◆ **WHAT TO WORK ON**
For the data below, retype word for word the lines from the one containing "Where should I click to: Click" through the one containing "Given: Expand the More dropdown menu"; drop the pictures.

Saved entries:
■ ■ ■ ■ ■
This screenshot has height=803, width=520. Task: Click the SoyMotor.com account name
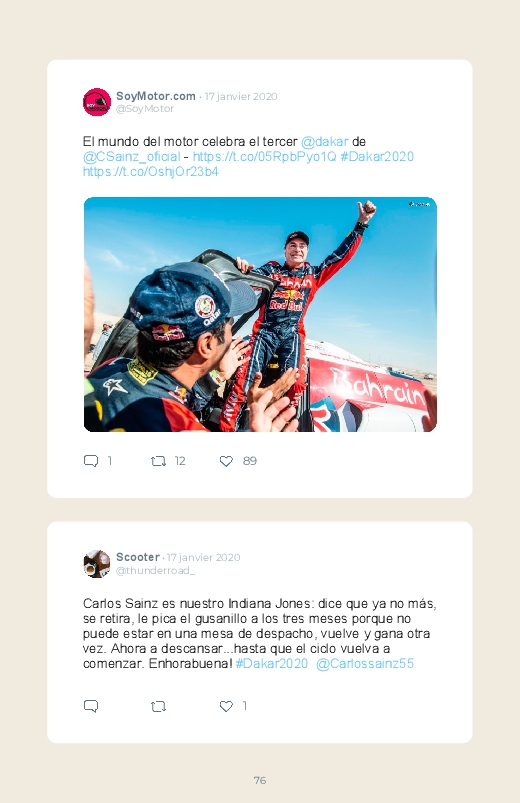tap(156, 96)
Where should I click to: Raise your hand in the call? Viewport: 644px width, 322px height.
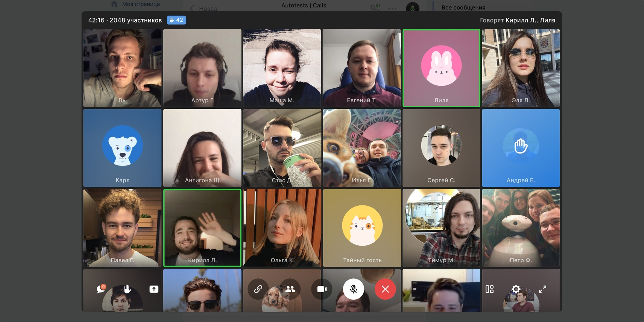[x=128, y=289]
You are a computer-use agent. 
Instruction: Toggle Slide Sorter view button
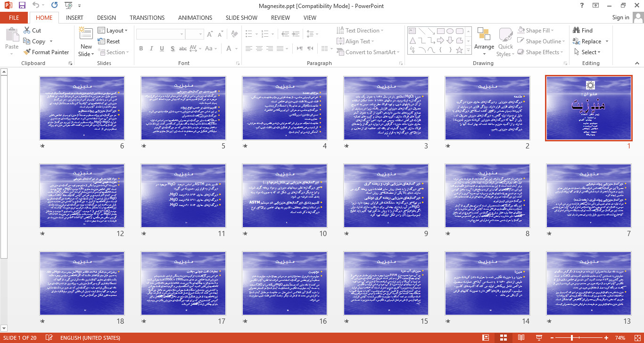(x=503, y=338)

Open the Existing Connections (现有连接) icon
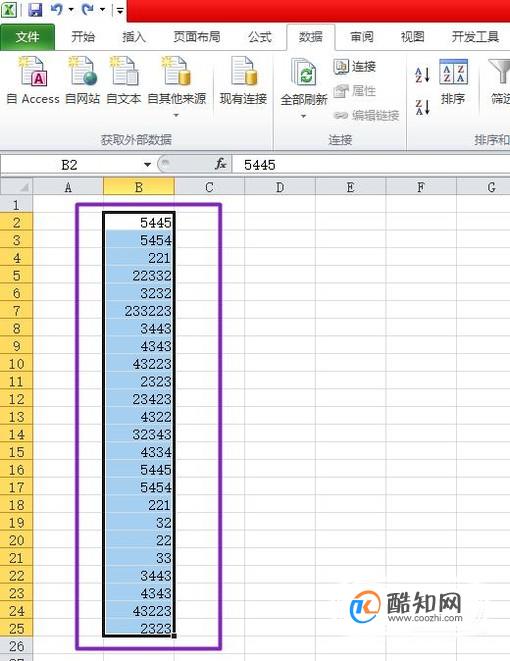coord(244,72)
■ ■ ■ ■ ■
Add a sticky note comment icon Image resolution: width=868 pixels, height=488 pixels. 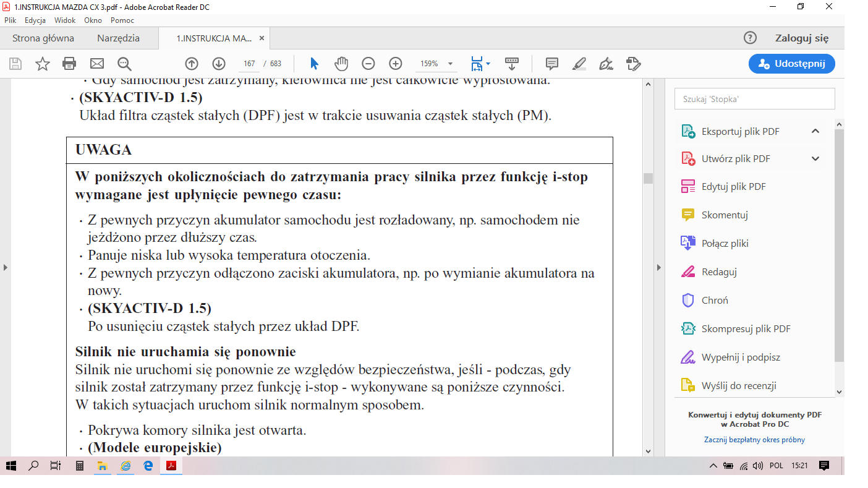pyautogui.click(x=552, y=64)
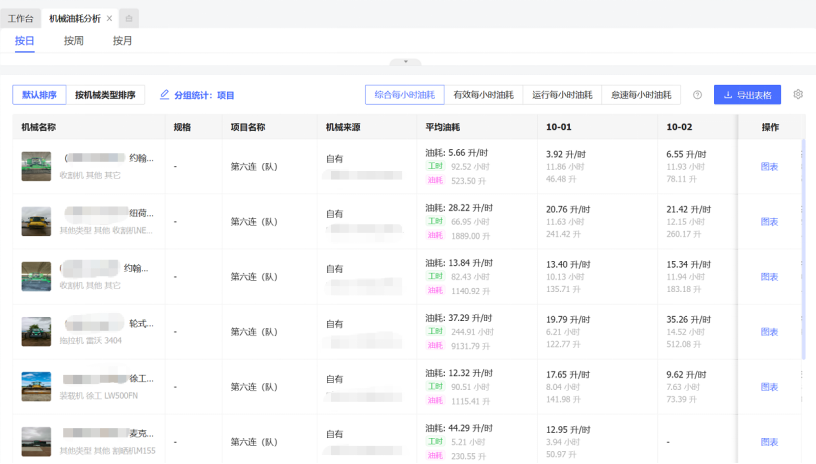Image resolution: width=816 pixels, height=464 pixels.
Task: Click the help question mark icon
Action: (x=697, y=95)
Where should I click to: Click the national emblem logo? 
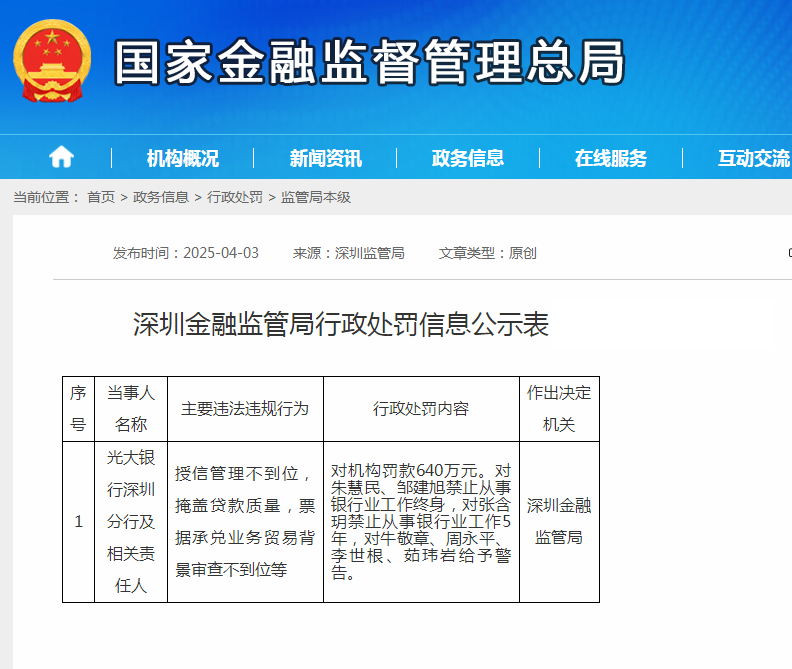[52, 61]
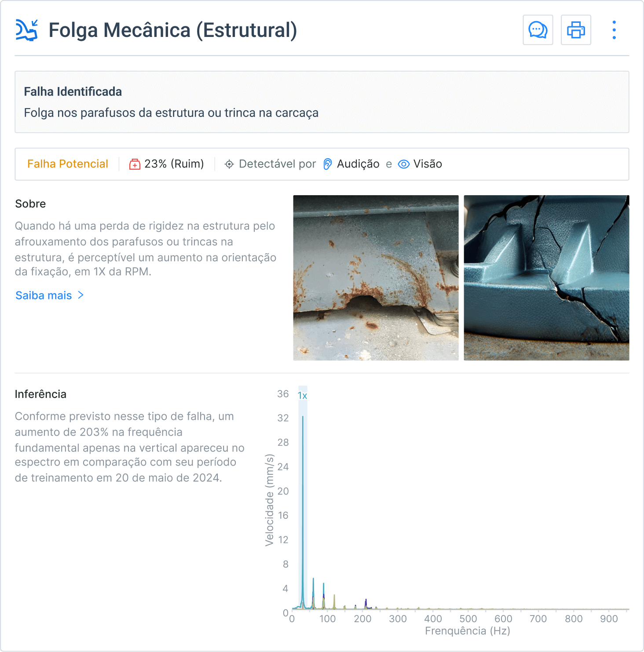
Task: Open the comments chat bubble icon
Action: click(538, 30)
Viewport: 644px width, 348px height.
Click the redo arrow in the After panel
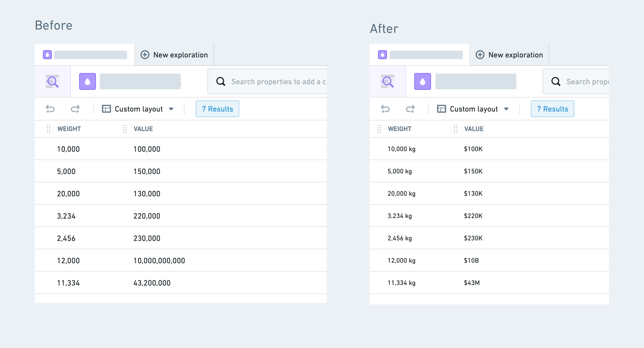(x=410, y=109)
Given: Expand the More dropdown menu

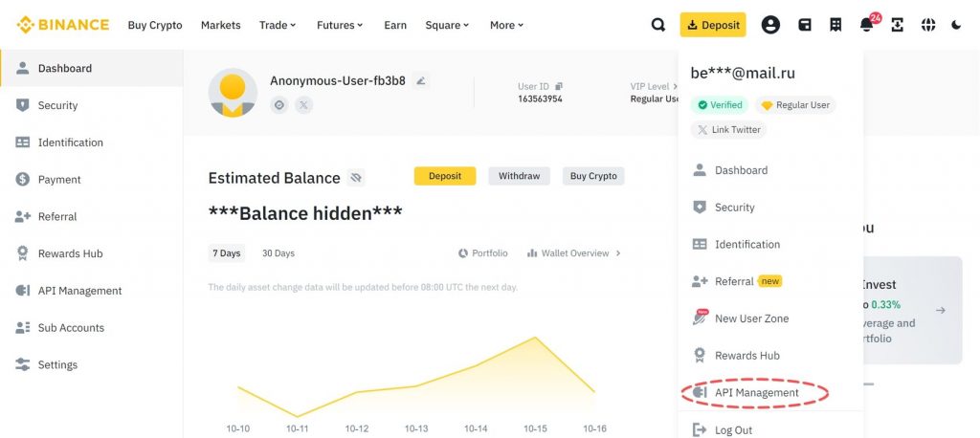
■ ■ ■ ■ ■
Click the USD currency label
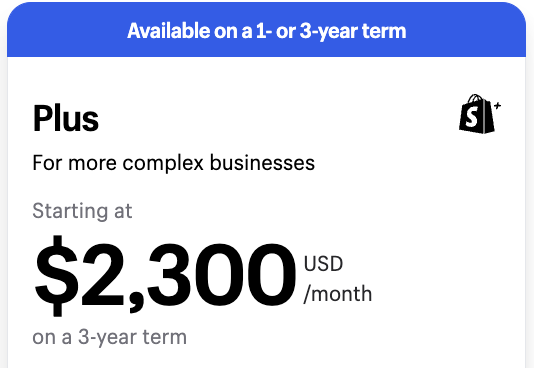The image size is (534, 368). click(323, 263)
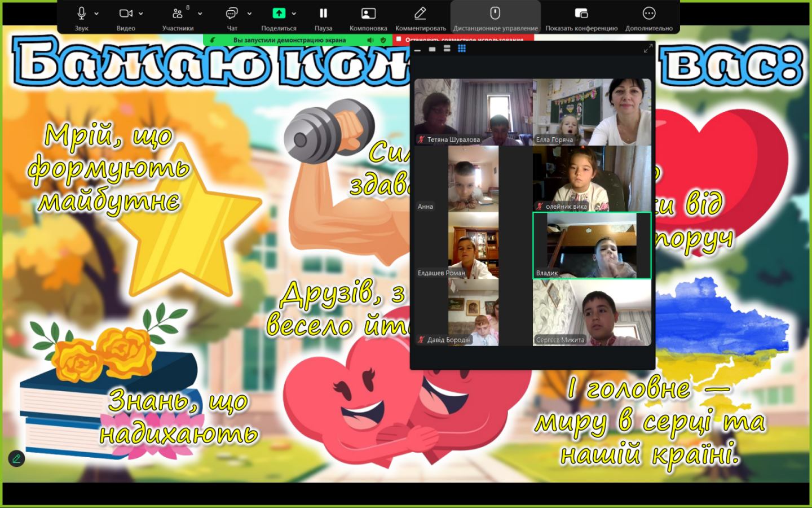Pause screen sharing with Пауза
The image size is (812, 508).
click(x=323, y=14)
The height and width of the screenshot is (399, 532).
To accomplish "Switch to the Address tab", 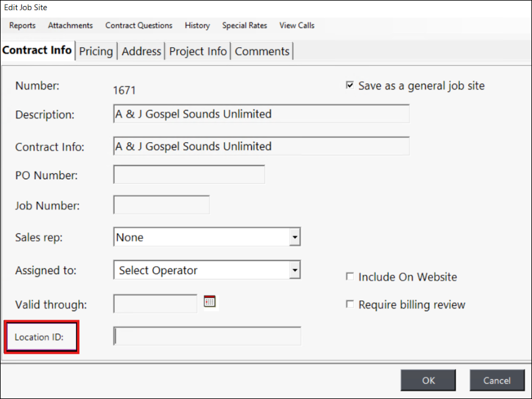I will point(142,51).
■ ■ ■ ■ ■
◆ **TASK ANSWER**
Where should I click to: Click the national emblem logo? 
[52, 61]
Task: Open the comments chat bubble icon
Action: click(538, 30)
Viewport: 644px width, 348px height.
Click the redo arrow in the After panel
(x=410, y=109)
Given: Expand the More dropdown menu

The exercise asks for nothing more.